Terminations and Renewal
You
can lose the right to your franchise if you breach the franchise contract.
In addition, the franchise contract is for a limited time; there is
no guarantee that you will be able to renew it.
- Franchise
terminations. A franchisor can end your franchise agreement if, for
example, you fail to pay royalties or abide by performance standards
and sales restrictions. If your franchise is terminated, you may lose
your investment.
- Renewals.
Franchise agreements typically run for 15 to 20 years. After that
time, the franchisor may decline to renew your contract. Also be aware
that renewals need not provide the original terms and conditions.
The franchisor may raise the royalty payments, or impose new design
standards and sales restrictions. Your previous territory may be reduced,
possibly resulting in more competition from company owned outlets
or other franchisees.
Before
Selecting a Franchise System
Before
investing in a particular franchise system, carefully consider how much
money you have to invest, your abilities, and your goals. The following
checklist may help you make your decision.
Your Investment
- How
much money do you have to invest?
- How
much money can you afford to lose?
- Will
you purchase the franchise by yourself or with partners?
- Will
you need financing and, if so, where can you obtain it?
- Do
you have a favorable credit rating?
- Do
you have savings or additional income to live on while starting
your franchise?
Your Abilities
- Does
the franchise require technical experience or relevant education,
such as auto repair, home and office decorating, or tax preparation?
- What
skills do you have? Do you have computer, bookkeeping, or other
technical skills?
- What
specialized knowledge or talents can you bring to a business?
- Have
you ever owned or managed a business?
Your Goals
- What
are your goals?
- Do you require a specific level of annual income?

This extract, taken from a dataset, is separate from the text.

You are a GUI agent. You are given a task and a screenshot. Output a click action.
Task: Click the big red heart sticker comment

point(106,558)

- Are you interested in pursuing a particular field?
- Are you interested in retail sales or performing a service?
- How many hours are you willing to work?
- Do you want to operate the business yourself or hire a manager?

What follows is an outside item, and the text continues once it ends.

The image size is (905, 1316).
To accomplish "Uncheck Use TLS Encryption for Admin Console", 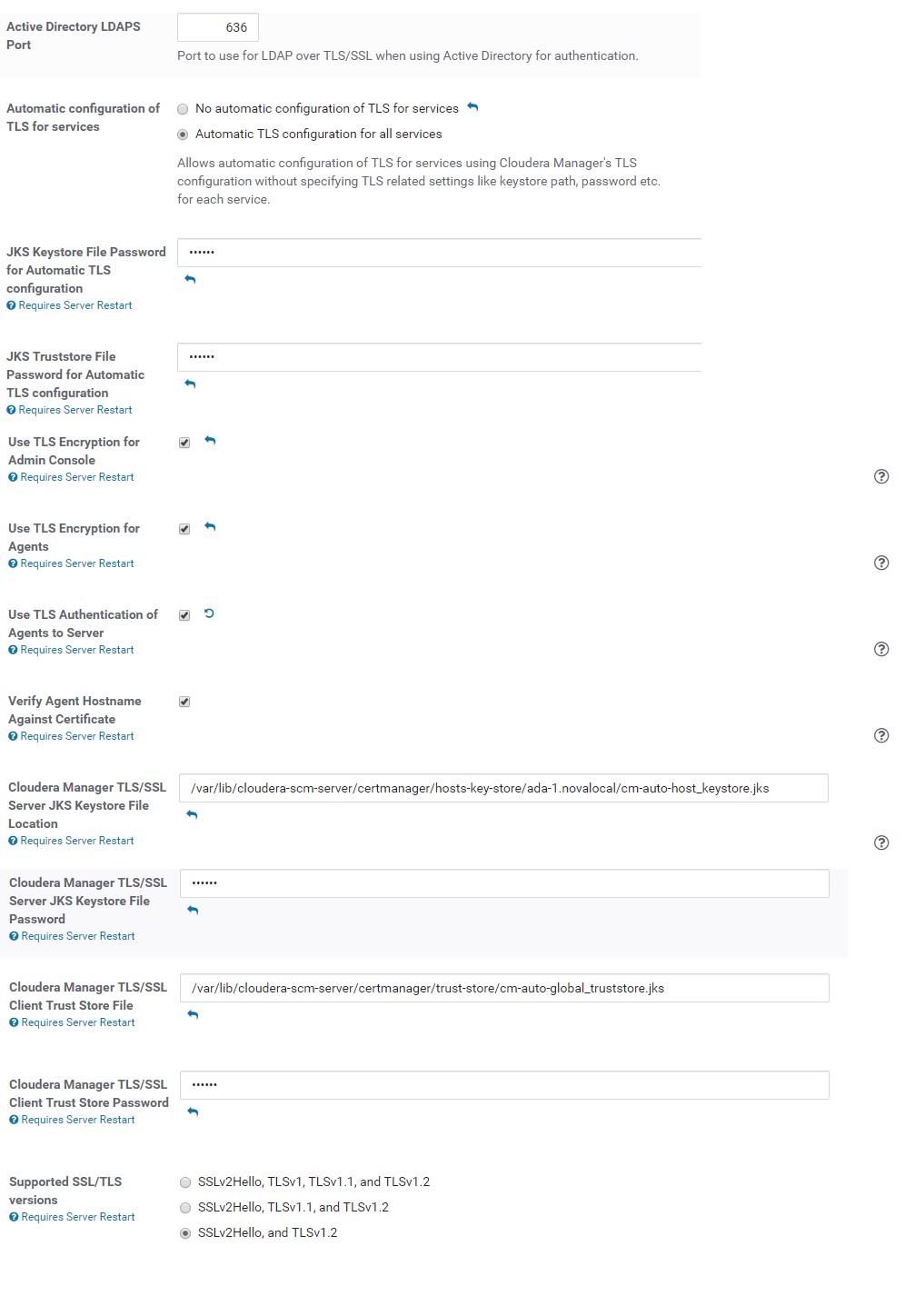I will click(184, 443).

- Will franchise ownership be your primary source of income or will
it supplement your current income?
- Would you be happy operating the business for the next 20 years?
- Would you like to own several outlets or only one?
Selecting a Franchise
Like
any other investment, purchasing a franchise is a risk. When selecting
a franchise, carefully consider a number of factors, such as the demand
for the products or services, likely competition, the franchisor’s
background, and the level of support you will receive.
Demand
Is
there a demand for the franchisor’s products or services in your
community? Is the demand seasonal? For example, lawn and garden care
or swimming pool maintenance may be profitable only in the spring or
summer. Is there likely to be a continuing demand for the products or
services in the future? Is the demand likely to be temporary, such as
selling a fad food item? Does the product or service generate repeat
business?
Competition
What
is the level of competition, nationally and in your community? How many
franchised and company owned outlets does the franchisor have in your
area? How many competing companies sell the same or similar products
or services? Are these competing companies well established, with wide
name recognition in your community? Do they offer the same goods and
services at the same or lower price?
Your Ability to Operate the Business
Sometimes,
franchise systems fail. Will you be able to operate your outlet even
if the franchisor goes out of business? Will you need the franchisor’s
ongoing training, advertising, or other assistance to succeed? Will
you have access to the same or other suppliers? Could you conduct the
business alone if you must lay off personnel to cut costs?
Name Recognition
A
primary reason for purchasing a franchise is the right to associate
with the company’s name. The more widely recognized the name,
the more likely it will draw customers who know its products or services.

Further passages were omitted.